2.4 - Quantification of Experimental Error and Model Validation
In order to develop a model for epistasis, it is important to quantify
how much of the observed epistasis could be attributed to error, or
noise, in the experimental data. Quantification of overall error is
based on the error in three values (𝚫𝚫G1,2,
𝚫𝚫G1, 𝚫𝚫G2), each of which were
determined using a broad range of techniques and conditions from diverse
studies (e.g., 60+ for binding). A survey of six studies that contained
some of the largest observed epistasis for binding showed the
experimental standard error for 𝚫𝚫G to be in the range 0.05 - 0.3
kcal/mol55–57.
However, some studies do explicitly include the error for epistasis
(frequently termed the coupling energy).
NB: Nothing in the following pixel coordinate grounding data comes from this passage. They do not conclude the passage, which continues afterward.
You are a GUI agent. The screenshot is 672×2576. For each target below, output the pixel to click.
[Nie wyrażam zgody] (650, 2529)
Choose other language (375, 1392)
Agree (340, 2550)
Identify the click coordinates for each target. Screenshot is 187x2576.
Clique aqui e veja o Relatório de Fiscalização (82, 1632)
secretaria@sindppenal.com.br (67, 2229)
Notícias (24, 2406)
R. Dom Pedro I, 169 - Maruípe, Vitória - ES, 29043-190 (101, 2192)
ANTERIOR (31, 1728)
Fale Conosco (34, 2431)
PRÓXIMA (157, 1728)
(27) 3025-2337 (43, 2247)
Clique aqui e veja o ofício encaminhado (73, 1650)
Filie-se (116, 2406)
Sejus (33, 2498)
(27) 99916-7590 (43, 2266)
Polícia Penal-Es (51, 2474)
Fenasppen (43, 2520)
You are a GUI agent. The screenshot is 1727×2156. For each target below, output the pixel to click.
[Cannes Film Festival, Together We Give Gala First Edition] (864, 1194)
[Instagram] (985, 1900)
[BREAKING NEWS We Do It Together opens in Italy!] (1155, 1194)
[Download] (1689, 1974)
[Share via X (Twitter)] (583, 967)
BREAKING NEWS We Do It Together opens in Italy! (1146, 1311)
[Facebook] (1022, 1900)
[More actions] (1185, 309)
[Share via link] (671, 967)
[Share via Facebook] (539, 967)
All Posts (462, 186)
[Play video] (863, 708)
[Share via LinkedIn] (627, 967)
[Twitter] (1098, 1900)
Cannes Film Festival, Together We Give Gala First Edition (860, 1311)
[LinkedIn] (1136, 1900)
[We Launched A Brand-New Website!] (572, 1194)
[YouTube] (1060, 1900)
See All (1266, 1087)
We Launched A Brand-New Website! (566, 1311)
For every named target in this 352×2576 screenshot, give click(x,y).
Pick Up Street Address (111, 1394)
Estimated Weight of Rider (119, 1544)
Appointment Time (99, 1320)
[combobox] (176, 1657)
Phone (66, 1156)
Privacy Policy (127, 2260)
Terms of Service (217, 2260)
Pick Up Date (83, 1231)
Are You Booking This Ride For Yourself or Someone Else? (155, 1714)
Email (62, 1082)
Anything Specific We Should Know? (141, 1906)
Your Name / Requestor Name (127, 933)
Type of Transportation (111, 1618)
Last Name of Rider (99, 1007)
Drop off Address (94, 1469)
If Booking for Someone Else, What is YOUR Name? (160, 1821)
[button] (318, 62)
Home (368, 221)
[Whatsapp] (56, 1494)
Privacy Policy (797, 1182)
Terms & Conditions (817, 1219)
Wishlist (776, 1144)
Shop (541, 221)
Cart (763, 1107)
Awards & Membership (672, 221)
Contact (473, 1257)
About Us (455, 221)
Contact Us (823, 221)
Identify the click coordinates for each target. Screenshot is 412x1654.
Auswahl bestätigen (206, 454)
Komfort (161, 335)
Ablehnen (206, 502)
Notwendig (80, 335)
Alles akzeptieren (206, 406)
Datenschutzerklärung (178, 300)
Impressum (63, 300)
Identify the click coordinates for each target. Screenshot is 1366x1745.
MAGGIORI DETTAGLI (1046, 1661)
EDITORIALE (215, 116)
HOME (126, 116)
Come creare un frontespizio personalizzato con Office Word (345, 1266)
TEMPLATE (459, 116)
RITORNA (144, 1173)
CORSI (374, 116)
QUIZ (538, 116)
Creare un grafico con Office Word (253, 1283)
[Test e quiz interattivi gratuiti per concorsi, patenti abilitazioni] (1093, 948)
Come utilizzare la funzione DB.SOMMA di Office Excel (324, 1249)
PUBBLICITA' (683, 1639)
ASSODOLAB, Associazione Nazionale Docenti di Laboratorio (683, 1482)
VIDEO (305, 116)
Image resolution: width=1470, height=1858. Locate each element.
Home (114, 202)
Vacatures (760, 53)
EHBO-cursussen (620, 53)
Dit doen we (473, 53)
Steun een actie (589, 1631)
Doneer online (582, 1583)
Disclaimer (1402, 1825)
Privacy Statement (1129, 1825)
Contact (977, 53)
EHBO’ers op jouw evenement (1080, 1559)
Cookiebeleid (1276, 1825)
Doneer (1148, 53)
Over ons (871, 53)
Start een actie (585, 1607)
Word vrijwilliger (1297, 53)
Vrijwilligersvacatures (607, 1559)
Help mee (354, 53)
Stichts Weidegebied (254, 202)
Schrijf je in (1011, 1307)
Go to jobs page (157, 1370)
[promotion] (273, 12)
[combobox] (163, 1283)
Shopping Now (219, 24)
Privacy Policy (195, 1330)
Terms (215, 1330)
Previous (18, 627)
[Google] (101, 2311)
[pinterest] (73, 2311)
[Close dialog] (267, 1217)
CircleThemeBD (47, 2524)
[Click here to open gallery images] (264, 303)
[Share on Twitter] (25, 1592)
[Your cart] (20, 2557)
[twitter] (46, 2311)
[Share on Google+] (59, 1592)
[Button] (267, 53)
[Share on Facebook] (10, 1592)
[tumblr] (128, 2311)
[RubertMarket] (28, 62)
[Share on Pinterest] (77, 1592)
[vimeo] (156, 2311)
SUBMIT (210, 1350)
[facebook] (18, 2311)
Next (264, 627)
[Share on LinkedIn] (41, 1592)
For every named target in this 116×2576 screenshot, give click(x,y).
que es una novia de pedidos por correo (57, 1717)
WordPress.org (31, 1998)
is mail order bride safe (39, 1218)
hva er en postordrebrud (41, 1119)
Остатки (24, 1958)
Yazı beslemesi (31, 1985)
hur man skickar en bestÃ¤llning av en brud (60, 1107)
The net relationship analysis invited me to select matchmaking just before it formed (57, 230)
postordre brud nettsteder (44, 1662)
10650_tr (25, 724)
For example, in the case of
barnase-barstar, Schreiber et al., reports errors in ϵ from 0.2 - 0.39
kcal/mol across 33 mutation
pairs58and Goldman et al. reports an error of 0.3 kcal/mol across 13 pairs for
an Idiotype-AntiIdiotype Protein-Protein
complex59.
There are outliers, such as the study from Pielak, et al. with six
mutational pairs in the Iso-1-cytochrome C Peroxidase
complex60found to have an error range of 0.4 - 1.0 kcal/mol with an average error
of 0.75 kcal/mol for six samples; an unusually large error. In summary,
the reported error for our curated binding and folding datasets are in
the range of 0.2 - 1.0 kcal/mol, with mean around 0.4 kcal/mol. For the
remainder of this study, we will use a slightly more conservative
estimated error of 0.5 kcal/mol to quantify the amount of observed
epistasis.
Since our binding and folding data comes from many different protein
systems collected by a diversity of methodologies and laboratories,
there is an inherent imbalance in the quantity and quality of data for
each system. To test the robustness of our model to this bias, we
applied a modified “leave-one-out” procedure. We randomly removed 10%
of the protein systems and their data, creating a subset from the
remaining 90% of systems. The model selection procedure was performed
on this subset to generate a new model. This process of removing 10% of
the systems and running model selection was repeated 100 times. The
resulting 100 subset models were analyzed and compared to determine
which terms appeared, their frequency of appearance, and average
performance or ranking when present in a model.